Autora: Patricia Stambuk
Periodismo testimonio, Editorial Catalonia,
159 págs., 2022.

“Nada interrumpía esa soledad/ sin principio ni fin/ ni siquiera el paso del día a la noche.”
-Rolando Cárdenas-

Por Juan Mihovilovich

José Rodríguez Latorre es el farero de un fin de mundo, que se desplegó por los márgenes del Estrecho de Magallanes y recorrió, desde una aparente inmovilidad física, los mares australes de este país, desde una torre que, con una visión panóptica del mundo y de los seres que lo habitan, deletreó esta historia sorprendente: ser vigía y luz de las embarcaciones que surcaron y surcan las aguas oceánicas.

Desde un panorama que, para cualquier ser humano común y corriente puede, y de hecho resulta, desolador, José Rodríguez, relata, describe, anota, evoca, guiado por la mano sabia de la periodista Patricia Stambuk, que lo encauza hacia las profundidades de un mundo personal que, no obstante, las vicisitudes constantes que enfrenta, va descifrando también el entorno, con la natural destreza que otorga el conocimiento y experiencia de la vida auténtica, los acontecimientos de que fue testigo por décadas, desde una óptica curtida por los vientos y el frío del Estrecho de Magallanes.

Desde su arribo al Faro Félix en los años sesenta, ese espacio de “lugares prístinos y desolados”, el farero Rodríguez sintió que su vocación primaria, ya adiestrada previamente en la isla Mocha, sería para siempre.
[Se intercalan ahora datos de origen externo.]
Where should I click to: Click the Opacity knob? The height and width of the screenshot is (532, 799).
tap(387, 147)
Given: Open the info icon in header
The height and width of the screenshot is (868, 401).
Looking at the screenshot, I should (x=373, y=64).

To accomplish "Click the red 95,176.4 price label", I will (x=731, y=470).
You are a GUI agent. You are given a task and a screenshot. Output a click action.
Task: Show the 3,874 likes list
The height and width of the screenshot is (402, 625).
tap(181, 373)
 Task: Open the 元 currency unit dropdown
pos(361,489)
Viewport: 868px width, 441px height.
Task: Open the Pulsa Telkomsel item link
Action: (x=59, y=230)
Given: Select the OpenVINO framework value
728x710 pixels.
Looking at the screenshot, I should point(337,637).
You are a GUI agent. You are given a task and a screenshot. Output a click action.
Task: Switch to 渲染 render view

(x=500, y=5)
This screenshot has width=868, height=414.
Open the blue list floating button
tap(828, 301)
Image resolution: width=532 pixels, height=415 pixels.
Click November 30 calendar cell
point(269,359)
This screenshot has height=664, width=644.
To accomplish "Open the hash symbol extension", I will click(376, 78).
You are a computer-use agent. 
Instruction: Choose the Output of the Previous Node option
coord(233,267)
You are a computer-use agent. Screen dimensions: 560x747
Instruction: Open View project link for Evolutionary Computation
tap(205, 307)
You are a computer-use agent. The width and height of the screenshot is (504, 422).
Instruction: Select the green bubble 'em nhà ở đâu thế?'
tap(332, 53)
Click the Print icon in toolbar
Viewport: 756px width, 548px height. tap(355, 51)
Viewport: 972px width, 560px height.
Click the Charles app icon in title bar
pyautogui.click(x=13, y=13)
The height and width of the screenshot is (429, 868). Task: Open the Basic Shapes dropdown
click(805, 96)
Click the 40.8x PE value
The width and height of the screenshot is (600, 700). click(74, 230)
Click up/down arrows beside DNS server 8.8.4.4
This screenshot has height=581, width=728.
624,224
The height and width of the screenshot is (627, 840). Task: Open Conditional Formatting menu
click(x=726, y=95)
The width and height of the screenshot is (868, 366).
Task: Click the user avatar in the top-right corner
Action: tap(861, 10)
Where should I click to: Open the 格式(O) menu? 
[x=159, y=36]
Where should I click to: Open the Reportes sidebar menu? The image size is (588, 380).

Allí, constató, no sólo la ausencia y aislamiento que envuelve al territorio, sino que aprendió a conocer parte del historial con que indígenas y los fareros se autodestruyeron. Unos, por la avaricia de poseer las pieles de nutria y cueros finos de lobos de los kaweskar, y estos, por la consecuente necesidad de venganza como contrapartida.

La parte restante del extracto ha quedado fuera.